Entries on locating words and elements
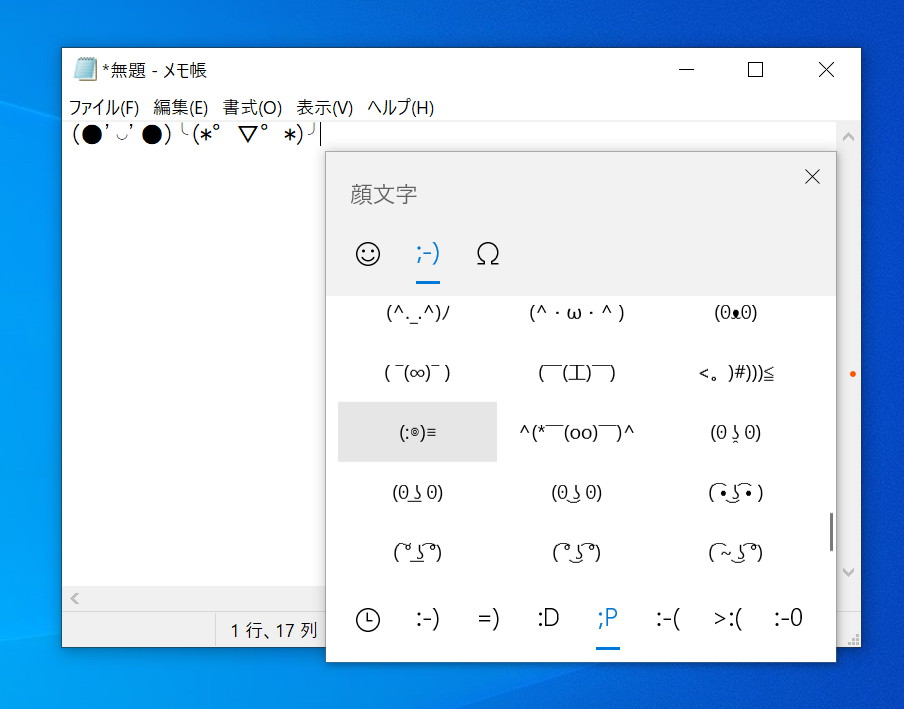Insert the (￣∞￣) kaomoji
This screenshot has height=709, width=904.
(x=417, y=372)
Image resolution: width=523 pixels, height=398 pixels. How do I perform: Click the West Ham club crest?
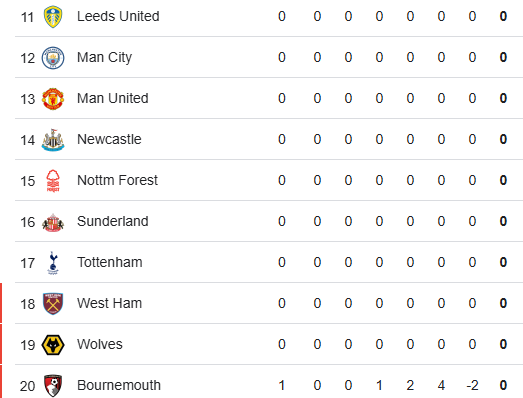[x=53, y=304]
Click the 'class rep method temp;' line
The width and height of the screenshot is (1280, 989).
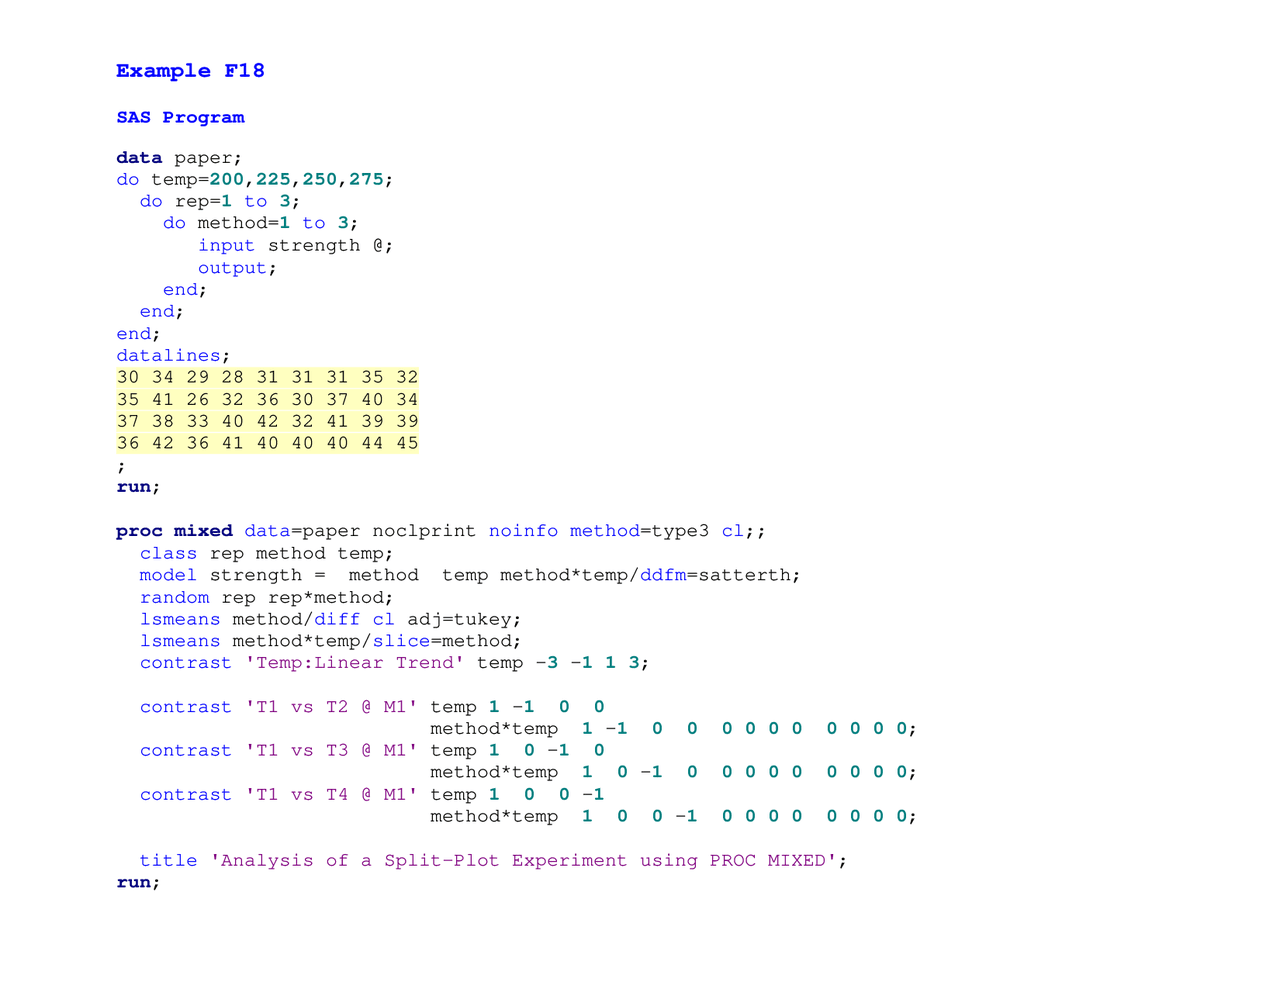point(266,554)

• Exercise: Can you copy out the material above word for word, omitting the pictures?

• Full solution:
Insert the (￣∞￣) kaomoji
This screenshot has height=709, width=904.
(x=417, y=372)
Image resolution: width=523 pixels, height=398 pixels. How do I perform: Click the West Ham club crest?
[x=53, y=304]
Click the 'class rep method temp;' line
The width and height of the screenshot is (1280, 989).
point(266,554)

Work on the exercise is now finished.